** begin Extracted entries **
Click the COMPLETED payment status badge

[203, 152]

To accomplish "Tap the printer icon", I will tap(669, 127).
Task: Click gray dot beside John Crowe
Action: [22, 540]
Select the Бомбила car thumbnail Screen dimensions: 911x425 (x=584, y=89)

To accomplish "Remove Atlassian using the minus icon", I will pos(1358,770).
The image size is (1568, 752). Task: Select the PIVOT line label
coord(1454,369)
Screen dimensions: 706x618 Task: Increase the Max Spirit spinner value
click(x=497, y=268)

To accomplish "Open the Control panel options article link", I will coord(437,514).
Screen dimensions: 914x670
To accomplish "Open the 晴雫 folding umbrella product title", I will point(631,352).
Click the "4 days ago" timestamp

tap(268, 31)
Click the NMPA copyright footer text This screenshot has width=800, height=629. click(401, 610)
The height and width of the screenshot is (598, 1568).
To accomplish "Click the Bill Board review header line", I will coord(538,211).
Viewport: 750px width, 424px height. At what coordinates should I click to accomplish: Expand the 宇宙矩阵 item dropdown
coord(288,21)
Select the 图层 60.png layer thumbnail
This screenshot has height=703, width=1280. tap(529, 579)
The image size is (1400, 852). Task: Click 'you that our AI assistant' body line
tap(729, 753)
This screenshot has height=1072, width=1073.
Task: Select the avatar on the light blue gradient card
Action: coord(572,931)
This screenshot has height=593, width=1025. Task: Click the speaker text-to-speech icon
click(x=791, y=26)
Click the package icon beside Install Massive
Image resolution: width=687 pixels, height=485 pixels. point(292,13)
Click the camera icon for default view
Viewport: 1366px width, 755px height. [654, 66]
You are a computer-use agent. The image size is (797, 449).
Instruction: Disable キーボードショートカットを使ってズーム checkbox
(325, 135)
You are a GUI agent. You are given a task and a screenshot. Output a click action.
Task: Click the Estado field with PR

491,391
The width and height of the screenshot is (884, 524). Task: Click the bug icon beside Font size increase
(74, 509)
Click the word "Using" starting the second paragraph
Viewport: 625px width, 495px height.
** end Extracted entries **
Exercise objective =>
Give the lines of the items above as a JSON list of strings, one string per line, with blank lines left out.

Reply =>
[
  "Click the COMPLETED payment status badge",
  "[203, 152]",
  "To accomplish \"Tap the printer icon\", I will tap(669, 127).",
  "Task: Click gray dot beside John Crowe",
  "Action: [22, 540]",
  "Select the Бомбила car thumbnail Screen dimensions: 911x425 (x=584, y=89)",
  "To accomplish \"Remove Atlassian using the minus icon\", I will pos(1358,770).",
  "The image size is (1568, 752). Task: Select the PIVOT line label",
  "coord(1454,369)",
  "Screen dimensions: 706x618 Task: Increase the Max Spirit spinner value",
  "click(x=497, y=268)",
  "To accomplish \"Open the Control panel options article link\", I will coord(437,514).",
  "Screen dimensions: 914x670",
  "To accomplish \"Open the 晴雫 folding umbrella product title\", I will point(631,352).",
  "Click the \"4 days ago\" timestamp",
  "tap(268, 31)",
  "Click the NMPA copyright footer text This screenshot has width=800, height=629. click(401, 610)",
  "The height and width of the screenshot is (598, 1568).",
  "To accomplish \"Click the Bill Board review header line\", I will coord(538,211).",
  "Viewport: 750px width, 424px height. At what coordinates should I click to accomplish: Expand the 宇宙矩阵 item dropdown",
  "coord(288,21)",
  "Select the 图层 60.png layer thumbnail",
  "This screenshot has height=703, width=1280. tap(529, 579)",
  "The image size is (1400, 852). Task: Click 'you that our AI assistant' body line",
  "tap(729, 753)",
  "This screenshot has height=1072, width=1073.",
  "Task: Select the avatar on the light blue gradient card",
  "Action: coord(572,931)",
  "This screenshot has height=593, width=1025. Task: Click the speaker text-to-speech icon",
  "click(x=791, y=26)",
  "Click the package icon beside Install Massive",
  "Image resolution: width=687 pixels, height=485 pixels. point(292,13)",
  "Click the camera icon for default view",
  "Viewport: 1366px width, 755px height. [654, 66]",
  "You are a computer-use agent. The image size is (797, 449).",
  "Instruction: Disable キーボードショートカットを使ってズーム checkbox",
  "(325, 135)",
  "You are a GUI agent. You are given a task and a screenshot. Output a click action.",
  "Task: Click the Estado field with PR",
  "491,391",
  "The width and height of the screenshot is (884, 524). Task: Click the bug icon beside Font size increase",
  "(74, 509)",
  "Click the word \"Using\" starting the second paragraph",
  "Viewport: 625px width, 495px height."
]